Extracted data entries

****************************************

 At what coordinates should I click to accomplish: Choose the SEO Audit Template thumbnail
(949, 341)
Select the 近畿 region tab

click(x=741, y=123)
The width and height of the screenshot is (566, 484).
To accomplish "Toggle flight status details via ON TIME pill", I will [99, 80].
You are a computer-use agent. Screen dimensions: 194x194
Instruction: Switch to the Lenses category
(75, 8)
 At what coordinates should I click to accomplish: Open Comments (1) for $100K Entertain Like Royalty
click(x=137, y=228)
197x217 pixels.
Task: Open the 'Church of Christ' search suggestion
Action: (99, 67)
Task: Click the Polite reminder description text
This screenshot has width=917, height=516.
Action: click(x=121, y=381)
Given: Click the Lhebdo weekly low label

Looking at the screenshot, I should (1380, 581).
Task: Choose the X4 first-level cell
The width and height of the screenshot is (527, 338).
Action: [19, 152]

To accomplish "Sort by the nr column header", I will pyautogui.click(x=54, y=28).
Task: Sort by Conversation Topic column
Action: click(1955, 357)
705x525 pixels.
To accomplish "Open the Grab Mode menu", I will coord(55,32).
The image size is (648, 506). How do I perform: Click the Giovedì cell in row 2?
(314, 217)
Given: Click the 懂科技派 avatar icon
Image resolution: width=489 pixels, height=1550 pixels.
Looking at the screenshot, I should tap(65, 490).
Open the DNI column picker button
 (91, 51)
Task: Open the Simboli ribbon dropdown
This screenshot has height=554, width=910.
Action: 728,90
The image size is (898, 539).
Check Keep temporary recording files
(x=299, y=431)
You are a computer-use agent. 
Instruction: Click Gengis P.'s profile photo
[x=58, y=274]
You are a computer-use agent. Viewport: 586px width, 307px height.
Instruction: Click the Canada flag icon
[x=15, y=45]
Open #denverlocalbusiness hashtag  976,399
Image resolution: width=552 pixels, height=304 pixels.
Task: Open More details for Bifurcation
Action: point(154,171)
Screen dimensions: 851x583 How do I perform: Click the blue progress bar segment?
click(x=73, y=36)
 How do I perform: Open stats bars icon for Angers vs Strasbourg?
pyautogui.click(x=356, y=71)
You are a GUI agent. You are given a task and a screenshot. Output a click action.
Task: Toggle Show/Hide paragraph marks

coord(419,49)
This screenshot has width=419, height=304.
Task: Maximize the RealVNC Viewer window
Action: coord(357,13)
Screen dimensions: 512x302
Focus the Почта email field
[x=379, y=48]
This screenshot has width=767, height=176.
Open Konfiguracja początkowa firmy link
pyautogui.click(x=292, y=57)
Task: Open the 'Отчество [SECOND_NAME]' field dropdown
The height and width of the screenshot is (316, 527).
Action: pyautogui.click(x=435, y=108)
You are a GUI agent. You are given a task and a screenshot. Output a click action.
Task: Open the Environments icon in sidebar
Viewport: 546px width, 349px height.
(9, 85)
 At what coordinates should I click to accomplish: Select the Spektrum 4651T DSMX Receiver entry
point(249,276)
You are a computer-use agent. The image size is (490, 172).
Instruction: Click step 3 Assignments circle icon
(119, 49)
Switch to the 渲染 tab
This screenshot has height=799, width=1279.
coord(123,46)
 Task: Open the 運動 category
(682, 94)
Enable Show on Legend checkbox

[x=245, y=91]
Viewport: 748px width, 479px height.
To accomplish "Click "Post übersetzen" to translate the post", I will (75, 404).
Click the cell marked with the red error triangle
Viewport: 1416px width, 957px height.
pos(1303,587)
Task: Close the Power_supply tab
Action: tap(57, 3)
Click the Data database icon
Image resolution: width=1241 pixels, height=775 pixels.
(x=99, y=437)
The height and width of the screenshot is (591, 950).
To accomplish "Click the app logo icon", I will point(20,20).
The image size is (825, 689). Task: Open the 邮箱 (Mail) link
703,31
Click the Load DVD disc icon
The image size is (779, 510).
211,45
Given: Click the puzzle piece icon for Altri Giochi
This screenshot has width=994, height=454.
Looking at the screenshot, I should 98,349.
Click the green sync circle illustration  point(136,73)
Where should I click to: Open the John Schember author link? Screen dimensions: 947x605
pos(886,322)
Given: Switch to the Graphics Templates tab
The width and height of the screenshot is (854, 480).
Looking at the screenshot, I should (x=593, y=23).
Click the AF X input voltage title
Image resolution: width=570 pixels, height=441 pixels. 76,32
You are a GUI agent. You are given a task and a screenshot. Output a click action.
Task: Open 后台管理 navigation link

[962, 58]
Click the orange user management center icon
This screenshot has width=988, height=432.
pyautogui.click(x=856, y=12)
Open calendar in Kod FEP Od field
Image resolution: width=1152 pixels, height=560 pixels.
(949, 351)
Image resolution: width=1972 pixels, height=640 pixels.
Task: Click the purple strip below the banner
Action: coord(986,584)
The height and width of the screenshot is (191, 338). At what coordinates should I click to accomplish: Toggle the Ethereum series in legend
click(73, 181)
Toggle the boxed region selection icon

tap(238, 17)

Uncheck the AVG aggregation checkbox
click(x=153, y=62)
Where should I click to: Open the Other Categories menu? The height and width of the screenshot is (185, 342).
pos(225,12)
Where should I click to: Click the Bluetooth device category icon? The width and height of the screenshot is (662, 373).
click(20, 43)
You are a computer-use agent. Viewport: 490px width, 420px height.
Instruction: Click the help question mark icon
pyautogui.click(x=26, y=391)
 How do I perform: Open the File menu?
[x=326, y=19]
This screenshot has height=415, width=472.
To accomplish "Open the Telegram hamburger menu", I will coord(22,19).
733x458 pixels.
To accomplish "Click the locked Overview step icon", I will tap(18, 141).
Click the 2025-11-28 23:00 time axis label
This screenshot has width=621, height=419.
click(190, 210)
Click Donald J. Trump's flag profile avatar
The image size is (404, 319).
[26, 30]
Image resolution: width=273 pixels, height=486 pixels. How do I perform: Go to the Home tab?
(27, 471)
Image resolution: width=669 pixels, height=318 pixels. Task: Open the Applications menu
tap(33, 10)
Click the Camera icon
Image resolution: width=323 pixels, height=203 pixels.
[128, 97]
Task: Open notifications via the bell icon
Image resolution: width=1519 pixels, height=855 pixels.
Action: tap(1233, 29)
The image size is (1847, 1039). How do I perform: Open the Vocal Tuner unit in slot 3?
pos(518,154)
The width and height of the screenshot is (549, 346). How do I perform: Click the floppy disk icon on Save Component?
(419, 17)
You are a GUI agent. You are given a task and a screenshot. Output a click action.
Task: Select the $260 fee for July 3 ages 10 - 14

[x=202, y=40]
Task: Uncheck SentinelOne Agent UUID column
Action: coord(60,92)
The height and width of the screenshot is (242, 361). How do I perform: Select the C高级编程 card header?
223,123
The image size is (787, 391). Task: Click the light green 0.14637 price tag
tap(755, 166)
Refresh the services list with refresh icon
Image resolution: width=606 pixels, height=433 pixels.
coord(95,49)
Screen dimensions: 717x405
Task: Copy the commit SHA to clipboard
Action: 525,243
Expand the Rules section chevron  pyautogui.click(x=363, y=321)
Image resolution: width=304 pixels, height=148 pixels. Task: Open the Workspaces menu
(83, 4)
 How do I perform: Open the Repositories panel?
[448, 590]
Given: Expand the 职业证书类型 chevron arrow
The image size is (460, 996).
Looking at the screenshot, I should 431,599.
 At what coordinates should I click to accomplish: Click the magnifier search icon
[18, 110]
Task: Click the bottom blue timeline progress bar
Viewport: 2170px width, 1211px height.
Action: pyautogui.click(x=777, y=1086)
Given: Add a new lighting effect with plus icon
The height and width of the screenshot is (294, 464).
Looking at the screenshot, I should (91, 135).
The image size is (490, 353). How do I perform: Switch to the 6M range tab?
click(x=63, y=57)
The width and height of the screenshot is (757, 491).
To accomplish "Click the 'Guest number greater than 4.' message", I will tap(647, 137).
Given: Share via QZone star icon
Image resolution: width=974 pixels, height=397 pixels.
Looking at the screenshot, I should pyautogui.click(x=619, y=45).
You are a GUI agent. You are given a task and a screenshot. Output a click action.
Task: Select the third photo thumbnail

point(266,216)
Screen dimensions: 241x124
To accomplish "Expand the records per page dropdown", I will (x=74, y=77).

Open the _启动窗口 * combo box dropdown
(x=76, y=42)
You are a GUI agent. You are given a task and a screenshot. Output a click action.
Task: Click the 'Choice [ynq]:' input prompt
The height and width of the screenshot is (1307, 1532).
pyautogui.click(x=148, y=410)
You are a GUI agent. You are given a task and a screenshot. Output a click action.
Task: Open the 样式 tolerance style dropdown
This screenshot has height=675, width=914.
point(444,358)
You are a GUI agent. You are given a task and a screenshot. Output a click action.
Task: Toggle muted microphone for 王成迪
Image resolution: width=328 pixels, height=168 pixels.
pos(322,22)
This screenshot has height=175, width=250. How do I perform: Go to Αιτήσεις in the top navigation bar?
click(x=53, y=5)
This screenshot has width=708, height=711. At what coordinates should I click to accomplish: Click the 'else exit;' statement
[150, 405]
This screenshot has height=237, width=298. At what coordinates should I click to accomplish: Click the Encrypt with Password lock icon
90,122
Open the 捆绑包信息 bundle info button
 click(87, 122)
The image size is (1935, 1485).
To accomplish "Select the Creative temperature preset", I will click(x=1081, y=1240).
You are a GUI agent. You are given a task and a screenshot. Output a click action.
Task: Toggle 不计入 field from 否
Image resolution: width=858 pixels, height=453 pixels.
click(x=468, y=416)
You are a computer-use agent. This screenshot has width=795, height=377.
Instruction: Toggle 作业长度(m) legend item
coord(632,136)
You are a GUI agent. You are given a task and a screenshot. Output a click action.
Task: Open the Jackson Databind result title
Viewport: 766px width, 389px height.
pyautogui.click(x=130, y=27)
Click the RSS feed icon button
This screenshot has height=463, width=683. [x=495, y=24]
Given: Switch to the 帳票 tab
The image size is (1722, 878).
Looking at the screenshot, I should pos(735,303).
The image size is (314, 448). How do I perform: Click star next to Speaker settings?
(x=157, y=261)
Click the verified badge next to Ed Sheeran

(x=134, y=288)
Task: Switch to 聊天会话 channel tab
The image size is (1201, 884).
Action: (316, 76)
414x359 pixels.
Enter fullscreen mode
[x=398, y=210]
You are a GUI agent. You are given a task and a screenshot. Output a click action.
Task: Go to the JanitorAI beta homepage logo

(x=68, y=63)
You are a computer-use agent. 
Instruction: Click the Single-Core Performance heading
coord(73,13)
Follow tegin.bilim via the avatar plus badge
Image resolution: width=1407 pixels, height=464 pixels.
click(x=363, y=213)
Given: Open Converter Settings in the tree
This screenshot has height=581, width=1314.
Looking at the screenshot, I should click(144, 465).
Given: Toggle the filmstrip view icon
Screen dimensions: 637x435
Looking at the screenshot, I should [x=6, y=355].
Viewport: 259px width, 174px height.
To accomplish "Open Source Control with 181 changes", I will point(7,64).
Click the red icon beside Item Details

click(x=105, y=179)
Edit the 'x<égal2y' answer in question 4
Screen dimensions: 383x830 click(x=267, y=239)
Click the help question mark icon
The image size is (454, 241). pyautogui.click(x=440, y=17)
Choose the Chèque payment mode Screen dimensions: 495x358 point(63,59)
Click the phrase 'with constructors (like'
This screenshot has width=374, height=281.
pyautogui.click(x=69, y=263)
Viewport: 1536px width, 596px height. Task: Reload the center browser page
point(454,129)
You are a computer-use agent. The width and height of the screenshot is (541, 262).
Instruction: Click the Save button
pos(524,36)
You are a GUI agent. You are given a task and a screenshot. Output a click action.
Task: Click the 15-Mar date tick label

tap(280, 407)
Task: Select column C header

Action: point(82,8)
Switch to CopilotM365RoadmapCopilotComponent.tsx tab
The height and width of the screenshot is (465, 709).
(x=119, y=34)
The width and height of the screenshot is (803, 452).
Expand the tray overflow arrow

****************************************

Update the entries from the line with "Given: Click the Lhebdo weekly low label" to the line with "pyautogui.click(x=292, y=57)", changing every "Instruction" to "Directive" and leaving everything else untouched. Return only those lines.

Given: Click the Lhebdo weekly low label

Looking at the screenshot, I should (1380, 581).
Task: Choose the X4 first-level cell
The width and height of the screenshot is (527, 338).
Action: [19, 152]

To accomplish "Sort by the nr column header", I will pyautogui.click(x=54, y=28).
Task: Sort by Conversation Topic column
Action: click(1955, 357)
705x525 pixels.
To accomplish "Open the Grab Mode menu", I will coord(55,32).
The image size is (648, 506). How do I perform: Click the Giovedì cell in row 2?
(314, 217)
Given: Click the 懂科技派 avatar icon
Image resolution: width=489 pixels, height=1550 pixels.
Looking at the screenshot, I should tap(65, 490).
Open the DNI column picker button
 (91, 51)
Task: Open the Simboli ribbon dropdown
This screenshot has height=554, width=910.
Action: 728,90
The image size is (898, 539).
Check Keep temporary recording files
(x=299, y=431)
You are a computer-use agent. 
Directive: Click Gengis P.'s profile photo
[x=58, y=274]
You are a computer-use agent. Viewport: 586px width, 307px height.
Directive: Click the Canada flag icon
[x=15, y=45]
Open #denverlocalbusiness hashtag  976,399
Image resolution: width=552 pixels, height=304 pixels.
Task: Open More details for Bifurcation
Action: point(154,171)
Screen dimensions: 851x583 How do I perform: Click the blue progress bar segment?
click(x=73, y=36)
 How do I perform: Open stats bars icon for Angers vs Strasbourg?
pyautogui.click(x=356, y=71)
You are a GUI agent. You are given a task and a screenshot. Output a click action.
Task: Toggle Show/Hide paragraph marks

coord(419,49)
This screenshot has width=419, height=304.
Task: Maximize the RealVNC Viewer window
Action: coord(357,13)
Screen dimensions: 512x302
Focus the Почта email field
[x=379, y=48]
This screenshot has width=767, height=176.
Open Konfiguracja początkowa firmy link
pyautogui.click(x=292, y=57)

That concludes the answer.